◆ What you should do
Please work out how many lines in the material below contain the string "agent", and answer with that number only.

◆ Provided information
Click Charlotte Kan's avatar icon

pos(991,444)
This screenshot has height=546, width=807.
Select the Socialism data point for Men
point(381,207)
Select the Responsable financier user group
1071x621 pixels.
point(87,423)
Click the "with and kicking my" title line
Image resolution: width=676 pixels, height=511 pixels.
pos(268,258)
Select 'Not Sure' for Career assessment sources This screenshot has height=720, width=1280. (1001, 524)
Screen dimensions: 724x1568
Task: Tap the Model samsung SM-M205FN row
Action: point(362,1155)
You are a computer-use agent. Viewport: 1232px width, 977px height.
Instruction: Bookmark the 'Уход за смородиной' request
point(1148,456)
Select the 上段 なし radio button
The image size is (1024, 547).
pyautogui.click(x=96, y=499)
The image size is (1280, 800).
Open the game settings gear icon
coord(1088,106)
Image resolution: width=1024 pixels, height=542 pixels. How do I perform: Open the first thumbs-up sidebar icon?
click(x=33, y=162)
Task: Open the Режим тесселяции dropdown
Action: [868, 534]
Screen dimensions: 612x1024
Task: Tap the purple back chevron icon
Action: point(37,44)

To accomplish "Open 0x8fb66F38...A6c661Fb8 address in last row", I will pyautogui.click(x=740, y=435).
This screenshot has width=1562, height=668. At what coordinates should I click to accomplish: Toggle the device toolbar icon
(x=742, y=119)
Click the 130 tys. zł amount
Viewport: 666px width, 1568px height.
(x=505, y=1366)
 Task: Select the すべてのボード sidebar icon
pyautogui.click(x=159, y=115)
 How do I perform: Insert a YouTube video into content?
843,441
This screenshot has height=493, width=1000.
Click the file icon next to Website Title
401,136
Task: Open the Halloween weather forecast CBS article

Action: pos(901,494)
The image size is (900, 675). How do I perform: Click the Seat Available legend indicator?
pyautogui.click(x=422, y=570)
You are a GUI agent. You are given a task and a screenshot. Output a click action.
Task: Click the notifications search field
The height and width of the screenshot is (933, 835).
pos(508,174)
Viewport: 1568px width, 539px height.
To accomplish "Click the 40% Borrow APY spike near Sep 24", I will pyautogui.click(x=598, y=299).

◆ Response area
2